Ao se trabalhar com demandas de saúde mental, corre-se o risco de ser atravessado pela experiência de perder um paciente, o que vai contra as regras postas para os profissionais da saúde.
As estatísticas da AFSP são corroboradas pelo estudo de ROTHES, HENRIQUES e CORREIA (2013), visto que trazem que 27% dos profissionais de sua pesquisa perderam um paciente por su1cídi0, sendo 44% dos psiquiatras, 36% dos médicos gerais e 20% dos psicólogos.
Muitos deles tendo relatado sofrimento emocional, psicológico e insegurança em sua prática. Fazendo-os redobrar suas atenções nas avaliações e intervenções para essa demanda, porém, a insegurança e incerteza relatadas aparecem como um fator comprometedor desse processo.
PONTOS DE MELHORIA…
Dentro dos serviços e possibilidades disponíveis, as que se demonstraram mais úteis para esses profissionais, foram:
-Supervisão de casos;
-Revisão do caso em equipe;
-Apoio de colegas;
-Comunicação com a família do paciente.
PODEMOS IR ALÉM…
Um aspecto muito importante foi relatado por esses profissionais que perderam um paciente: 53% deles relatou ter sido pouco previsível a tentativa de seu paciente, assim como, 35% consideraram não ser possível prevenir que a morte ocorresse.

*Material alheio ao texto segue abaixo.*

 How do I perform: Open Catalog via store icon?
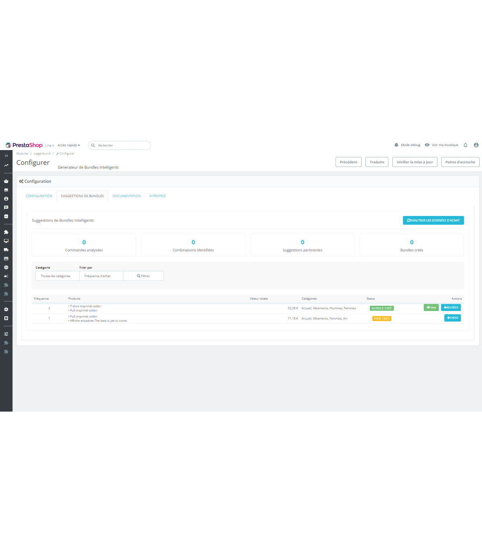[x=6, y=190]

Esses números levantam que:
-Existe uma descrença nas intervenções;
-Os fatores de risco possuem baixo fator preditivo;
-Carência de evidência para estratégias de prevenção.
Essas opiniões são decorrentes da falta de preparado nas graduações de saúde, pouco investimento na educação continuada e na saúde mental desses profissionais. O que é evidente por 98% de todos os profissionais não ter apoio institucional para casos de perder um paciente para o su1cídi0.
RESTANDO A PERGUNTA…
Quem cuida de quem cuida de nós?
REFERÊNCIA:
Rothes, I. A., Henriques, M. R., & Correia, R. S. (2013). Suicídio de um paciente: a experiência de médicos e psicólogos portugueses. Revista Portuguesa de Saúde Pública, 31(2), 168-178.